Our son left for college this fall, and while he’s doing great academically, my husband and I are concerned about some of the things we’ve seen on his social media. There are lots of references to pot and alcohol. We’ve raised our children to know better, and we are very upset to see the choices he is making at school. As Christians, we are also concerned about a couple of his pro atheism postings, and his involvement with the Secular Student Alliance on campus. We’ve tried to talk to him about our concerns, but he has gotten angry, and has told us that we are being controlling and crazy and to “back off.” I know he’s 18, but we’re paying for college, and we’re still his parents; so sorry but we’re not going to just back off. Help. ~ Upset in Loudoun
At 18, he may be experimenting with marijuana and alcohol as a means to establish a more independent self. It’s also possible that his recent interest in atheism at college is a deliberate shift away from what he grew up with to his creating his own way of being in the world. It’s also possible that your son is struggling; he may be developing an alcohol or drug problem, or emotional problems, so addressing your concerns with him is important.

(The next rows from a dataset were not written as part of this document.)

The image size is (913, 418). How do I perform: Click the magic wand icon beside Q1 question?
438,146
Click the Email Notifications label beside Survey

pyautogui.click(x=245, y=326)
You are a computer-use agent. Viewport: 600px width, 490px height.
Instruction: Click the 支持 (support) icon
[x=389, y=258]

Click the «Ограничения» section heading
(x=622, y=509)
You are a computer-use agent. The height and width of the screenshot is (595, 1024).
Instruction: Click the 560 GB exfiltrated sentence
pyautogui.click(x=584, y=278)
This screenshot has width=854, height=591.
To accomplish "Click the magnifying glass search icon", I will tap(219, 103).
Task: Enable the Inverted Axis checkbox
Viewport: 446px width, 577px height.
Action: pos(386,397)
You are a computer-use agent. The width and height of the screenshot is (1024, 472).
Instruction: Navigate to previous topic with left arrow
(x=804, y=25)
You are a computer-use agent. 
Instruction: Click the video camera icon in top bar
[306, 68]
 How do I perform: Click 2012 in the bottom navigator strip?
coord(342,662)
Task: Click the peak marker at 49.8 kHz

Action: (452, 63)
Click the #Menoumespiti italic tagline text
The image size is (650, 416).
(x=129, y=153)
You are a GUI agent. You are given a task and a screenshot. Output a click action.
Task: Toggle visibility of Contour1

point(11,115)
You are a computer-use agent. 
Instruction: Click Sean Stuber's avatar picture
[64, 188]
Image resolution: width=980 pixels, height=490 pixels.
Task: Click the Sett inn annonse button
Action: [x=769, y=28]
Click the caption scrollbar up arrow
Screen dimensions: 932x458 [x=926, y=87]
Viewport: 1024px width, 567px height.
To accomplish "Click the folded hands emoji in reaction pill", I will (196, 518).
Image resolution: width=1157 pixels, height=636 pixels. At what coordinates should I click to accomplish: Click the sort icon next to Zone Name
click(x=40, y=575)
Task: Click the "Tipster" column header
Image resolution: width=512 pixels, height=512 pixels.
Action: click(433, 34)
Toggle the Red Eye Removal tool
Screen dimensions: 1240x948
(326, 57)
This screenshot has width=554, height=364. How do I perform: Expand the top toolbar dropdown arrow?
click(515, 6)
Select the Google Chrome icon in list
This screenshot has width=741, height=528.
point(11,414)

I think you should speak to him about your concerns, but it seems as though things are pretty tense right now. Teenagers can be proud and defensive when being confronted, so I think it’s best to focus on your concerns rather than his misbehavior or wrongdoing. I would let your son know what your expectations are of him at college.
I would make your expectations as reasonable as possible, so that he is more willing to comply with things that are good for him. I would also listen closely to what your son says, and to what he wants. If there’s room for compromise, then I would encourage you to find that more neutral place of agreement with him. If he wants to explore atheism, you can remind him of the importance of your Christian values, morals, beliefs as a family and your concerns regarding atheism, but I wouldn’t forbid his interests in this area. By being reasonable and by compromising, it is my hope that your son will come to see you more as an ally, and less so as the contrarian parent that he wishes would just back off. If you continue to have concerns, after talking with him, I recommend that you schedule a consultation with a psychologist that works with adolescents.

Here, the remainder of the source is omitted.